The obtained results are in accordance with those of Grati-Kamoun et al. [5] in their studies of the genetic diversity of the Tunisian olive oils using AFLP markers according to the fruit size (morphological character). However, Belaj et al. [28] studying the genetic variability of Spain olive cultivars using allozyme and RAPD markers, showed a moderate correlation with the fruit size. Therefore, the difference between the morphological markers of the fruit and the chemical and molecular markers of the oil (mainly the previously studied SSR markers) is demonstrated. It could be related to the little number of the studied genetic markers. Indeed, they do not cover all genomic regions responsible for the variability of agro-morphological and chemical characters, which can also be explained by the effect of environmental factors.

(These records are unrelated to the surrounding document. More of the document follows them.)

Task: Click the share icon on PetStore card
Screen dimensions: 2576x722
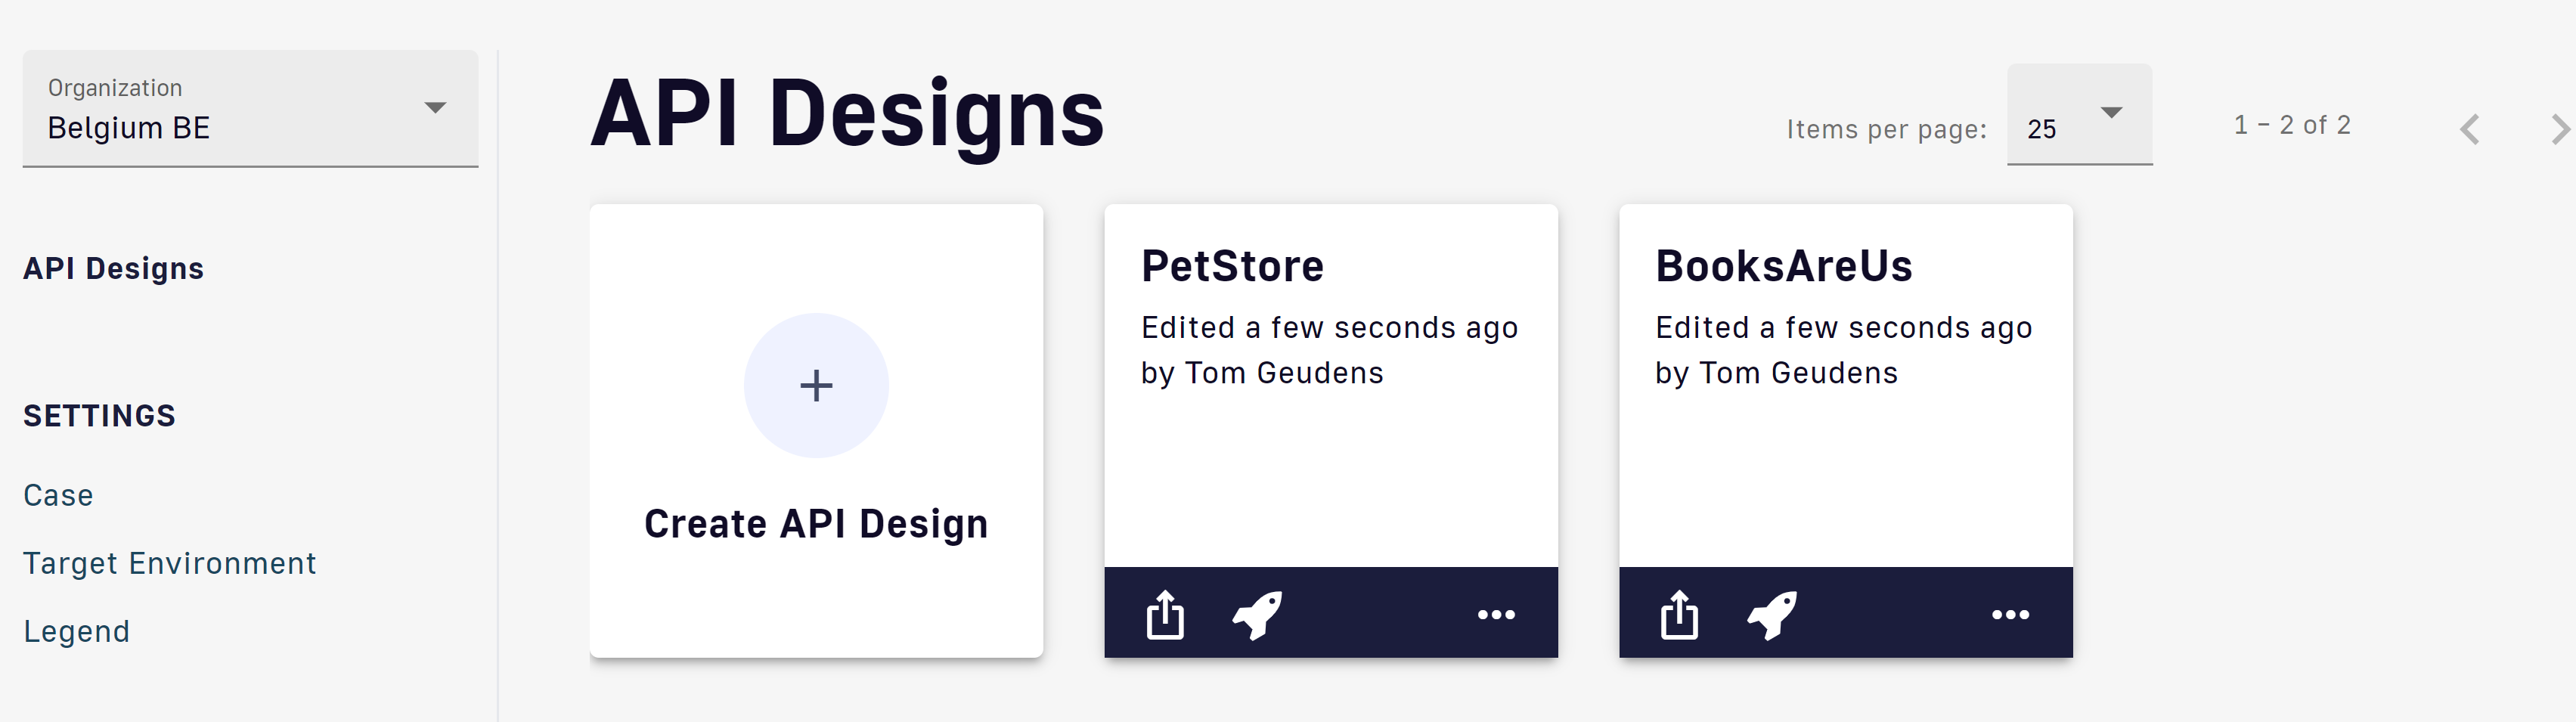Action: (x=1165, y=614)
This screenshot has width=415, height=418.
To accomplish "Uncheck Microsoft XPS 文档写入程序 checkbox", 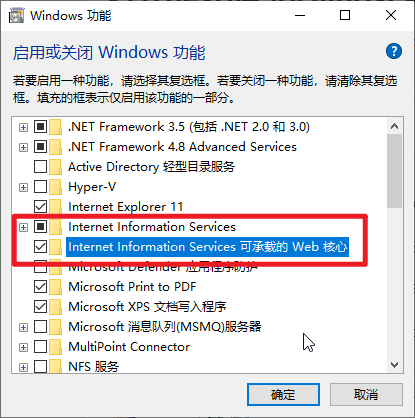I will (40, 307).
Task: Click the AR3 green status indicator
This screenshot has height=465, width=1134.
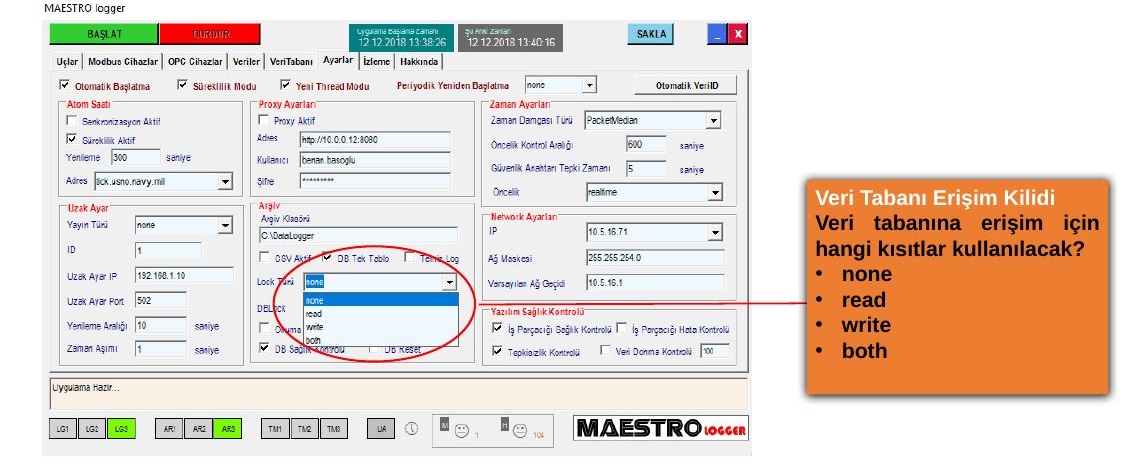Action: point(228,429)
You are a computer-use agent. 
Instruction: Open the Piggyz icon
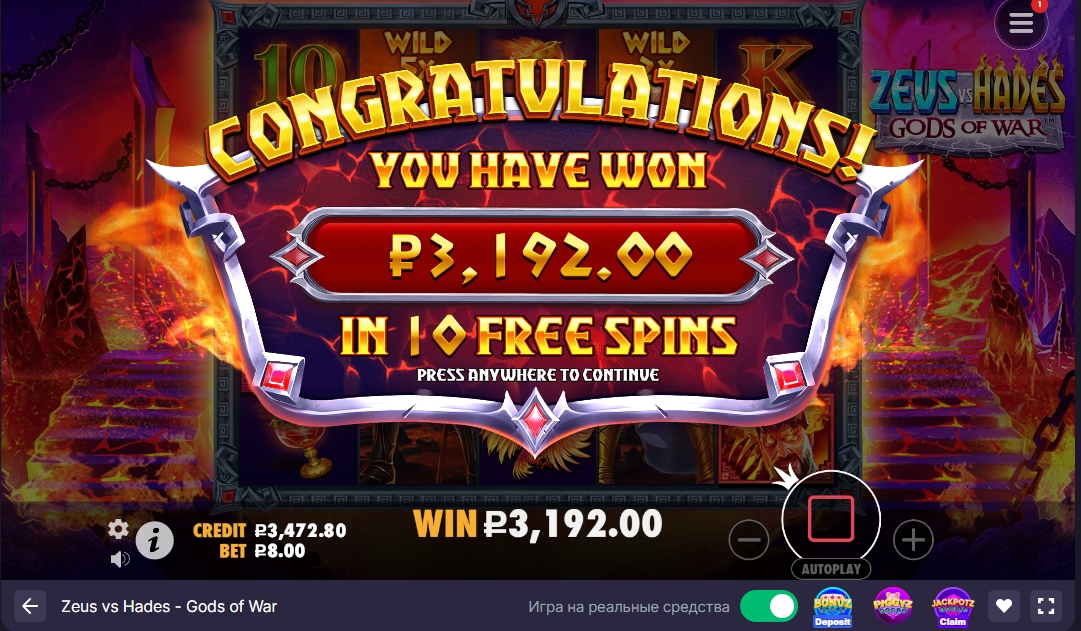click(893, 606)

It is worthy to note that the studied Tunisian cultivars do not have a structure according to the geographical area, size and variety of olives. Indeed, in agreement with the results of Grati-Kamoun [5], Rekik et al. [8] and Taamalli et al. [29], we could show that the pomological and chemical criteria used for the varietal identification and determination of the genetic variability of Tunisian olive oil wealth may be insufficient [30]. Nonetheless, using the dendrograms obtained by genetic data (SSR and SNP), a classification of the studied cultivars according to the average weight of fruit was found. This confirms the hypothesis that the molecular markers such as SSRs and SNPs are powerful for distinguishing the cultivars of the O. europaea species and complementing the pomological and chemical analyses. Although sufficient variability exists to discriminate all the Tunisian olive cultivars by morphological, agronomical and chemical data, the dendrogram based on SSR + SNP markers allowed the identification of clearer structure of tree grouping. This suggests that DNA markers are more informative in depicting genetic relationships. Each marker system measures different aspects of this genetic variability, explaining the lack of consistency in genetic diversity and relationship studies. Despite the efficiency of SSR markers to detect genetic variability and relationships, they should not be seen as a substitute of the traditional agro-morphological descriptors. All these markers systems should be considered as complimentary tools to provide a more complete understanding of the diversity available in Tunisia olive cultivars and the way in which it can be best used for olive breeding and olive oil traceability and authenticity [30].

4 Conclusion

This study has revealed that the genetic diversity and distribution of Tunisian olive cultivars are strictly related to many markers. All these marker systems should be considered as complimentary tools to provide a more complete understanding of the diversity of available Tunisian olive tree and oil cultivars and the way in which it can be best used for olive breeding and solving traceability and authenticity problems of monovarietal extra virgin olive oil. Therefore, at present, microsatellites (SSRs) are the most appropriate genetic markers used in olive cultivar characterization and olive oil authentication thanks to their advantages. Indeed, SSR markers are multiallelic, codominant, highly polymorphic, widely distributed along the plant genomes, easily amenable to PCR-based analyses and have great reproducibility [31]. Moreover, the SNP markers could give an idea about the characteristics of olive oil. The use of highly advanced genotyping techniques using other SNP markers in these genes will be suitable to confirm our findings and provide automated tools for olive cultivars identification and characterization.